**Work request 1:** Retype the passage of the student art gallery article below, from "These are just a" up to and including "split the image.", with no changes.
**Work request 2:** Write a continuation of the article about the new student art gallery show, starting after its final sentence.

**Extract provided:**
====
New show comes to the student art gallery


Exhibition hallway in Founders Hall. Marc Studer photos

By N. L. Sweeney
As you walk down the hallways of the University of Washington Bothell, posters and flyers call out from the walls. Passing the hall by the Student Success Center in Founders Hall, however, reveals a more purposeful space. Behind smooth, suspended frames are photos: a reflected woman viewed through a veil of blooming roses, an abandoned shed, a solitary figure seated before a wall of blank screens. 

These are just a few of the 14 photos that make up this quarter’s Student Art Gallery. These works represent a curated selection from this past summer’s Photography & Digital Art class taught by Ted Hiebert, associate professor in the School of Interdisciplinary Arts & Sciences (IAS), and the Introduction to Photography class taught by Howard Hsu, IAS lecturer.  

The Office of Undergraduate Research asked Hiebert to direct the shows beginning in autumn 2018. “Having a space dedicated to honoring student art is essential for creating art culture at UW Bothell,” said Hiebert. “This hallway represents an important step toward prioritizing that development.” 

The photographer in the photo 

Jennifer Pean used a prism to split the image.

Though the photography featured in the student gallery represents the works of two different classes, a common theme runs through the pictures. Many of the photos from Hiebert’s class feature distortions of perspective, using lighting and prisms. 

“The documentary myth of the camera relies on a record not being tampered with. That reality leaves little room for artists in their art,” said Hiebert. “We were most interested in seeing how we could make space for the photographer in the photo, and we approached this by shifting perspective.”  

Jennifer Pean took the photo of the woman hidden behind a cascade of leaves and roses. “In Hiebert’s class, we were asked to play with different perspectives and ways to ‘trick’ the camera into capturing something we imagined,” said Pean (Biology ’19). “I got to discover my own style and voice as a photographer.” 

In a different approach, Hsu encourages students to bring themselves as photographers into their work through narrative and subject. 

“In choosing from my students’ works, I tried to select images that visually conveyed a student’s own perspective, world view or issue in their life,” said Hsu. “In other words, each image represents some aspect of how they uniquely see the world.”
====
**Information given:**

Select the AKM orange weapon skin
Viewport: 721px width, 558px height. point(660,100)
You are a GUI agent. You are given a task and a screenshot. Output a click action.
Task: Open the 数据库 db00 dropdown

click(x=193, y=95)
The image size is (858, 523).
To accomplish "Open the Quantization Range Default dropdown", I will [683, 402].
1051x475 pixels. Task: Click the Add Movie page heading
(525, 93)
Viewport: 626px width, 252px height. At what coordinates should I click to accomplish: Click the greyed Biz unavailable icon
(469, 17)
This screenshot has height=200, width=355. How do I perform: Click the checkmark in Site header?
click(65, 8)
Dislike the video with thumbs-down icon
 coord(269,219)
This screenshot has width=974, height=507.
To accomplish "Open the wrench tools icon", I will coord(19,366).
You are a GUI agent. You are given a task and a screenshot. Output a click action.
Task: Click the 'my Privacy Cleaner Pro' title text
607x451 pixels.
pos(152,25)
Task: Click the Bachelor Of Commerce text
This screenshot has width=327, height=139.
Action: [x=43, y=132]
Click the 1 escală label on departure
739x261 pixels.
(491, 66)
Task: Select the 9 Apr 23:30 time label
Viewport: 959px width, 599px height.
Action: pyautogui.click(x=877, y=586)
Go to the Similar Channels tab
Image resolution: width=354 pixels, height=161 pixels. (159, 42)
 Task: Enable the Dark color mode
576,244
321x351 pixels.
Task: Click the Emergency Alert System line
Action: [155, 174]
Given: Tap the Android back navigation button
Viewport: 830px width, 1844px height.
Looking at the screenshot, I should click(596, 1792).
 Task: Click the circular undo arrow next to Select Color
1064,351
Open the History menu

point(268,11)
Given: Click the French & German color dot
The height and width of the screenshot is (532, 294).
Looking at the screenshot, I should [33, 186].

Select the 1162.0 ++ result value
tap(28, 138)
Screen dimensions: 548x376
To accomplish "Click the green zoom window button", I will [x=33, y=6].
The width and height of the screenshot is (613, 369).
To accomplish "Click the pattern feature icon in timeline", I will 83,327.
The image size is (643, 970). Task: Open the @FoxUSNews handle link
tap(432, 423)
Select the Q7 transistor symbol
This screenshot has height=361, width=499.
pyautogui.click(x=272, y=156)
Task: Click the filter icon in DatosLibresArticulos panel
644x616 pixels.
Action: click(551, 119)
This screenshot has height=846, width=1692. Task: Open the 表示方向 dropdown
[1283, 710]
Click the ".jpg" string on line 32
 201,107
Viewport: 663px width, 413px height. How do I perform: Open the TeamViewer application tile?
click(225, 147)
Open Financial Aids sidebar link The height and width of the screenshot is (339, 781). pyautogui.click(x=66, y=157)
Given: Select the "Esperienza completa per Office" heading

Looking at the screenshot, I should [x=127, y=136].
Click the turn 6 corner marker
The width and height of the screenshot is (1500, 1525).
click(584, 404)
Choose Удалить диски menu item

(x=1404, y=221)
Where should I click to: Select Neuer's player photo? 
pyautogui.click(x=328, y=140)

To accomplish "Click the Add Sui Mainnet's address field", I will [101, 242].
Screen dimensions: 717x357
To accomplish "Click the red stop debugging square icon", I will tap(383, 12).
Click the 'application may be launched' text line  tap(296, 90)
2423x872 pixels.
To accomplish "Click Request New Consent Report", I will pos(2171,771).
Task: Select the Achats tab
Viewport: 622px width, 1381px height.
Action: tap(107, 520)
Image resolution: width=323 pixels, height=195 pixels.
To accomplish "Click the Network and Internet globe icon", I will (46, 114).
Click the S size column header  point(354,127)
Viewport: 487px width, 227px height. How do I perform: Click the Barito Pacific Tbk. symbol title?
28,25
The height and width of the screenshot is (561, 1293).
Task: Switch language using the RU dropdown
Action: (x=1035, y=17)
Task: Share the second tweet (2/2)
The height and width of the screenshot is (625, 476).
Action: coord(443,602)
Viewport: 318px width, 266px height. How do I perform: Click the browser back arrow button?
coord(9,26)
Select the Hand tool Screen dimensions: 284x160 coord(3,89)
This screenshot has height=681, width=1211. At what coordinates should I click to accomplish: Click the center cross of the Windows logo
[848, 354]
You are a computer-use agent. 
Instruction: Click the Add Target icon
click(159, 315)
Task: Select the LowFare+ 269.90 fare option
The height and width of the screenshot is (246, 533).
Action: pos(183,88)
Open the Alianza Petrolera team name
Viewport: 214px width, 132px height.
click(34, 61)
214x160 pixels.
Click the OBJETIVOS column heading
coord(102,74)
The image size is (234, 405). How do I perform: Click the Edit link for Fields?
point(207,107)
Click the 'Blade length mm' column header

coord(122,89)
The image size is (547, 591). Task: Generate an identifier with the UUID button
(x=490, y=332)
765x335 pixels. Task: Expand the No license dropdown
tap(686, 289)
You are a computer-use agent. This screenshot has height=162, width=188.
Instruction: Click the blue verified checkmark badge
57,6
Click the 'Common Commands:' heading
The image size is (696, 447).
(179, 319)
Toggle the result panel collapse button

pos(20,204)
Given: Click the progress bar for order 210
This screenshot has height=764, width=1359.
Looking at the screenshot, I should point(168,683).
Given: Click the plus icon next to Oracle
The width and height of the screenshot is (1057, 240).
====
**Reply 1:**
These are just a few of the 14 photos that make up this quarter’s Student Art Gallery. These works represent a curated selection from this past summer’s Photography & Digital Art class taught by Ted Hiebert, associate professor in the School of Interdisciplinary Arts & Sciences (IAS), and the Introduction to Photography class taught by Howard Hsu, IAS lecturer.  

The Office of Undergraduate Research asked Hiebert to direct the shows beginning in autumn 2018. “Having a space dedicated to honoring student art is essential for creating art culture at UW Bothell,” said Hiebert. “This hallway represents an important step toward prioritizing that development.” 

The photographer in the photo 

Jennifer Pean used a prism to split the image.

**Reply 2:**
Preparing artists 

Heather McAllister used a laser pointer.

Although the students have a wide spectrum of experience with and education in photography, the gallery gave everyone recognition. 

Pean has been a photographer for most of her life, but Hiebert’s class was the first photography course she had taken at UW Bothell. “Having my art displayed and getting that approval made me think for the first time that photography might be something I could pursue after university.” 

For many of the students, more important than the recognition was the internalization that followed. 

“When Professor Hiebert asked to use my photo in the gallery, I was really excited,” said Heather McAllister, an Interdisciplinary Arts major. “I’ve been lucky enough to be featured in a gallery before, but having my photography up at a university felt official and has really boosted my confidence.” 

Theo Roussos described a similar experience, though with a focus on logistics. “The gallery helps us familiarize ourselves with the experience of showcasing our works in a public space,” said Roussos, a student from Hiebert’s course. “That way when we exhibit our art in a new venue, we can more effortlessly handle the interactions between the public and our art.” 

Making space for art 

Theo Roussos’ take on the self portrait.

None of these things would have been possible without the institutional support Hiebert received. 

“I may be the one organizing this exhibit,” he said, “but the funding and drive of the Office of Undergraduate Research and the networks and organization of the IAS are the reason this is happening. With their help and that of students and faculty alike, I look forward to creating more room for student art on our campus.” 

This represents the fourth show under Hiebert’s direction. Last year, he curated work in the fall, had faculty select work in the winter and advised editors of Clamor — UW Bothell’s visual, literary and multimedia journal — on choosing artwork from the journal in the spring. Hiebert intends to use this schedule for the space moving forward. 

“As the organizer,” he said, “I’m most interested in using the Student Art Gallery to create community and connections.”